『Blender でアニメ絵キャラクターを作ろう! 前編 モデリングの巻』を読みながらモデリングを学習しております。この本、モデリングの下絵となる三面図 (正面姿、横姿、後ろ姿) があらかじめ用意されており、それを Blender に取り込んで上からなぞるようにモデリングしていけばいいので、初心者にも安心な一冊です。が、Blender のバージョンがちょっと古く (3.6.4 LTS)、書籍に書かれているとおりにはいかないところが何ヵ所かあったので、ここにメモしておきます。
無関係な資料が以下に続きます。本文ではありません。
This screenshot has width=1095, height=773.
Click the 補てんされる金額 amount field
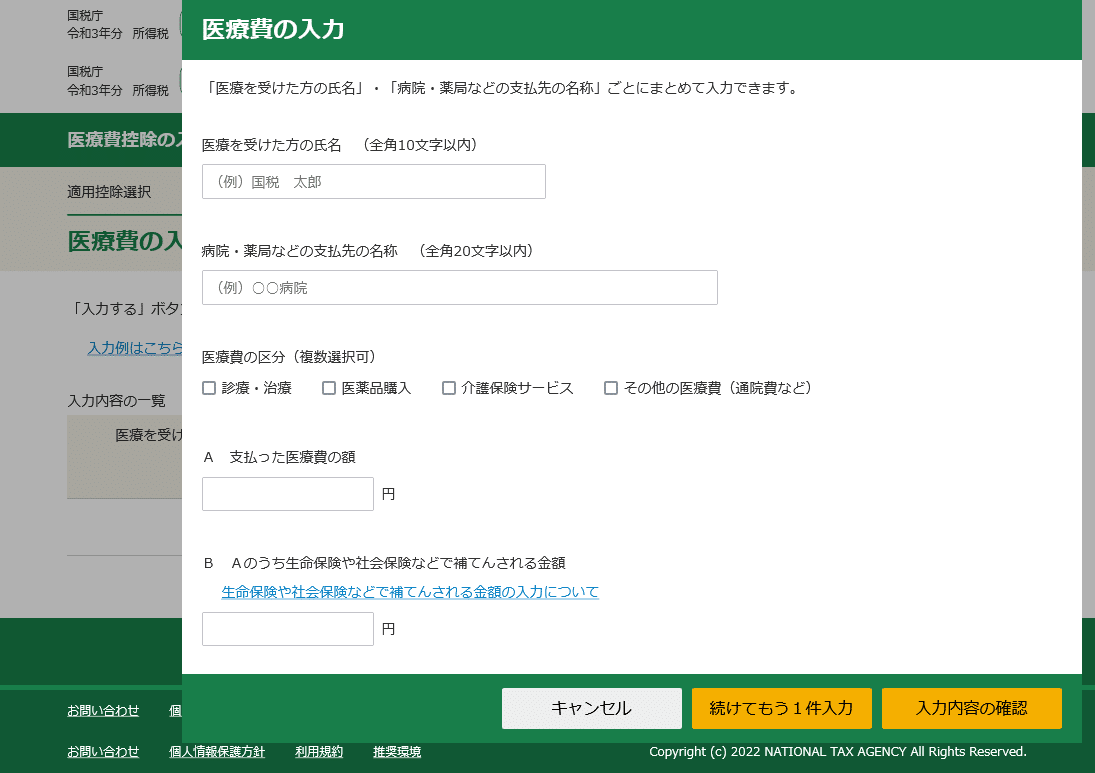[x=287, y=628]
※ いうても私が使用しているバージョンも今となってはまあまあ古く、4.5.4 LTS です。
[p.450] ラインアートの線の幅
バージョン 4.5 以降、ラインアートの線幅の単位が Thickness から Radius に変わったそうです。書籍ではライン幅 (Thickness) を 1 としていますが、Radius に換算するとだいたい 0.0005 になるみたいです。
[p.451 ~] 目の縁のラインを消す方法
書籍では p.454 のコラムでちらっと言及されているだけの「頂点ウェイト転送」ですが、私の環境では目の縁のラインを消すためには必須でした。ついでにその他の細かい点まで含めると、ここでの相違点は次の 3 点です。
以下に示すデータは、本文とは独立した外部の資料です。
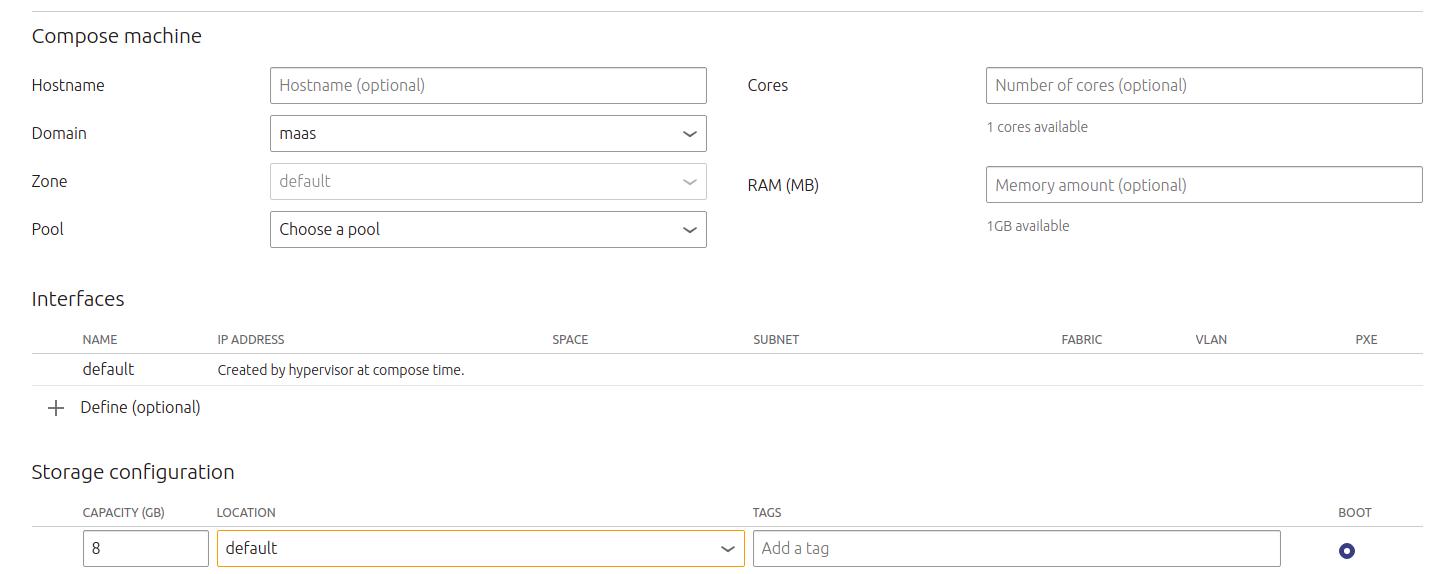The height and width of the screenshot is (574, 1433).
Task: Click the VLAN column header
Action: [1210, 340]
- Step 9 の「頂点グループウェイト」は「ビューポートオーバーレイ」ではなく、その横の「メッシュ編集モード」の中にあります。
- Step 10 と 11 の間に Step 10.5 (仮) を挿入します。
Step 10.5: ラインアートのモディファイアープロパティ > [頂点ウェイト転送] の各項目を次のように設定する (スクリーンショット参照)。- ソースを絞り込み: Line
- 出力にマッチ: ON
- ターゲット Line
- Step 11 の不透明度モディファイアーは、[モディファイアーを追加] から [カラー] > [不透明度] を選択します。
その他はだいたい書籍のとおりです。

[p.459] なんだか髪の毛がカクカクしてるな??
作っているときは作業に夢中で気がつかなかったんですが、p.459 に掲載されている頭髪の写真を自分が作ったものと比べてみると、私が作ったほうはなんかカクカクしてるというか、エッジが立っちゃってるんですよね (図 1 左)。
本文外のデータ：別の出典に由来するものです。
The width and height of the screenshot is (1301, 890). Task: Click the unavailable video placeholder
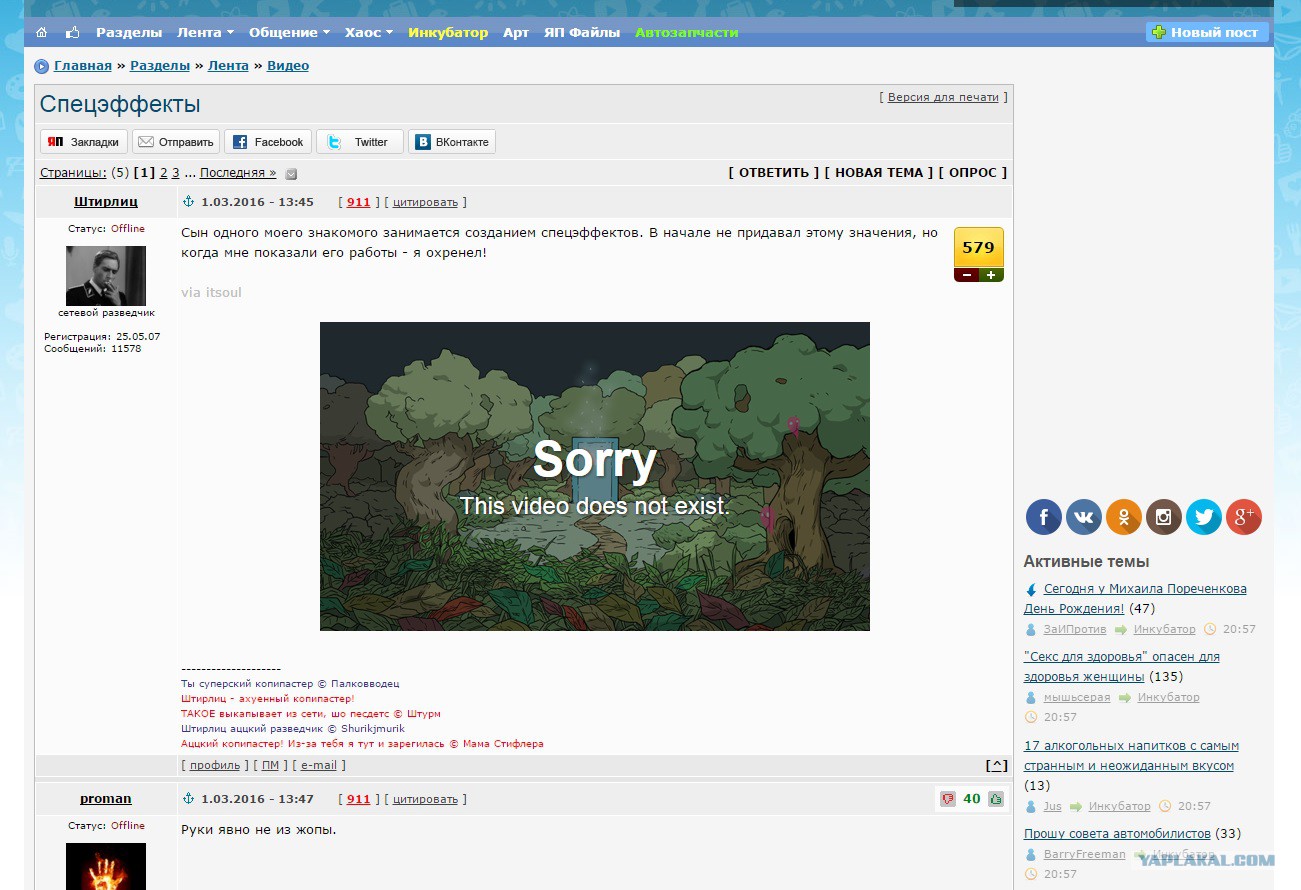[x=595, y=476]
髪の束の中心線にクリースを入れているからだと思うんですが (図 1 右)、書籍のサンプルデータのほうはクリースが入っているにも関わらず、ちゃんと滑らかに描画されています。バージョン 4.1 あたりで自動スムーズシェードの処理に変更があったらしいのでそのせいかもしれませんが、私にはわかりません。試しにこれらの辺のクリースとシャープを解除してみたところ、いい感じになったんじゃないかと思います (図 2)。
ちなみにクリースを解除するには、辺を選択して N キー → 右上に表示されたパネルの [アイテム] タブ → [辺データ] → [平均クリース] を 0 にします。また、シャープを解除するには、辺を選択して Ctrl + E → [シャープをクリア] です。
とりあえず書籍のとおりに進めて (クリース、シャープをかけとく)、最終的に解除したほうがいいと思ったら解除しようと思ってます。